Reduced Entanglement Density of Ultrahigh-Molecular-Weight Polyethylene Favored by the Isolated Immobilization on the MgCl2 (110) Plane

The polyhedral oligomeric silsesquioxane (POSS)-modified Ziegler–Natta catalysts with judicious immobilization of TiCl4 were synthesized for ethylene polymerization. The structure of active sites in this heterogeneous catalyst was investigated by X-ray photoelectron spectroscopy, CO low-temperature adsorption diffusion reflectance infrared Fourier transform (DRIFT) spectra, and density functional theory calculations.
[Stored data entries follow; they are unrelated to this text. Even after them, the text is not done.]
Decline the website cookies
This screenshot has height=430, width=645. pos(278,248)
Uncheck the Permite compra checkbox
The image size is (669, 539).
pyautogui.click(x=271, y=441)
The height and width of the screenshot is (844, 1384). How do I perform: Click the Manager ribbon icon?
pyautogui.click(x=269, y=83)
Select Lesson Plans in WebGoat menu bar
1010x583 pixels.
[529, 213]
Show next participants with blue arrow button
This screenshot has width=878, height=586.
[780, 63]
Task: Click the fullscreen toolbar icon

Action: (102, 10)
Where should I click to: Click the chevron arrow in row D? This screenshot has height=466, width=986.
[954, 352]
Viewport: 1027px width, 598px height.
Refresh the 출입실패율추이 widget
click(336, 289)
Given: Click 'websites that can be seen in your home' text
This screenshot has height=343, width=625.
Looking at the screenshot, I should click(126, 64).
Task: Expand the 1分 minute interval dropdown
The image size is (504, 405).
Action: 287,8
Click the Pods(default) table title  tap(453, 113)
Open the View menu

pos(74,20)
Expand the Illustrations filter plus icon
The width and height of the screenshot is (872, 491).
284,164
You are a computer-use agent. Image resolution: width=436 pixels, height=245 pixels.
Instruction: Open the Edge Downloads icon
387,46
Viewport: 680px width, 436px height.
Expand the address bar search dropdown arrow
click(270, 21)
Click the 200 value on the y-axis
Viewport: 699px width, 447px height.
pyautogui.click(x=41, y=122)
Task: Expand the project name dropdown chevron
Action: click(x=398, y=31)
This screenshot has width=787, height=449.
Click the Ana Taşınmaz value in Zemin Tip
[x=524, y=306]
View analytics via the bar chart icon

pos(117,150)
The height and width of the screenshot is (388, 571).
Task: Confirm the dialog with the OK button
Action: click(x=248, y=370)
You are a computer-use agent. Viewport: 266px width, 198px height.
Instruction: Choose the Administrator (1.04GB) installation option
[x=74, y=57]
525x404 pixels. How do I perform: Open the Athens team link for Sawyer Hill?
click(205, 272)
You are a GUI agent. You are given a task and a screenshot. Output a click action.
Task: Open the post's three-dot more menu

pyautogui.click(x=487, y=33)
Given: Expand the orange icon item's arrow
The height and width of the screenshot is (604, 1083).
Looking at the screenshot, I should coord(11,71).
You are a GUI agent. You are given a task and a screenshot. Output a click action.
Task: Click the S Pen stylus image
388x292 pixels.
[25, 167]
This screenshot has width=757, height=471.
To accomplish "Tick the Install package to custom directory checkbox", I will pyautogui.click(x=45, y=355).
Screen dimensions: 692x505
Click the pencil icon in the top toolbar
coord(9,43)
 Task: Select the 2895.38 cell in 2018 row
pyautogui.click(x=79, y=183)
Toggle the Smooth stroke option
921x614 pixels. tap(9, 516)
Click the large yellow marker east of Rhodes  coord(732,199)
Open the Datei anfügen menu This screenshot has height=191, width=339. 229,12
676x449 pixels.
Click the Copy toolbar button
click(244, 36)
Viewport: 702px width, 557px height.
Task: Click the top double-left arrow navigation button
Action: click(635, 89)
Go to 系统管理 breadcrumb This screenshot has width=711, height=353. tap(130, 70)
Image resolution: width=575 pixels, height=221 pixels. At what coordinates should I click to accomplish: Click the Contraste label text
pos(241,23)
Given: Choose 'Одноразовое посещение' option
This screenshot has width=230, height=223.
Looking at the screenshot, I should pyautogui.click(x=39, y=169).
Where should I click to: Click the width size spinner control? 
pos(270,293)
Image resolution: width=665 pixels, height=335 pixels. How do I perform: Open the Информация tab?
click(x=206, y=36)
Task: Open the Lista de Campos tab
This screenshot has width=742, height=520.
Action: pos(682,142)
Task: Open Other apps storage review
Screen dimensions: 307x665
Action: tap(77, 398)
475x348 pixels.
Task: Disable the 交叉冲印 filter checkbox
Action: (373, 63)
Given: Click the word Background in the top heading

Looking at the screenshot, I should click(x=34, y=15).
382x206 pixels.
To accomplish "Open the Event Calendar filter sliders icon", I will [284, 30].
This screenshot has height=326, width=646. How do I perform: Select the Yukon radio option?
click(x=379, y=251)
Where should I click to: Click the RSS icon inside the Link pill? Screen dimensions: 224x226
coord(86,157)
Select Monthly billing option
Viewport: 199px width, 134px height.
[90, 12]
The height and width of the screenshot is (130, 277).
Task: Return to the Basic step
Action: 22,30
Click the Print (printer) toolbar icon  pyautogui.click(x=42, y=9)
The incorporated POSS molecules contribute to the formation of the MgCl2 (110) plane, creating more positions for hosting the active sites. Simultaneously, POSS induced the crystallization of MgCl2 molecules, and the latter capture the deactivated TiCl4 molecules and consume part of the loaded TiCl4. This combination dilutes the active sites on the catalytic surface and gives rise to more isolated active species and results in enhanced catalytic activity and decrement of the chain overlap. As a result, the ultrahigh-molecular-weight polyethylene (UHMWPE) with a less entangled state was successfully synthesized at 80 °C, with exceptional activity (6.18 × 105 g PE molTi–1 h–1 bar–1). The synthesized UHMWPE presents less morphological defects after the fusion, thanks to the weakly entangled state, and shows a pronounced improvement of the impact property.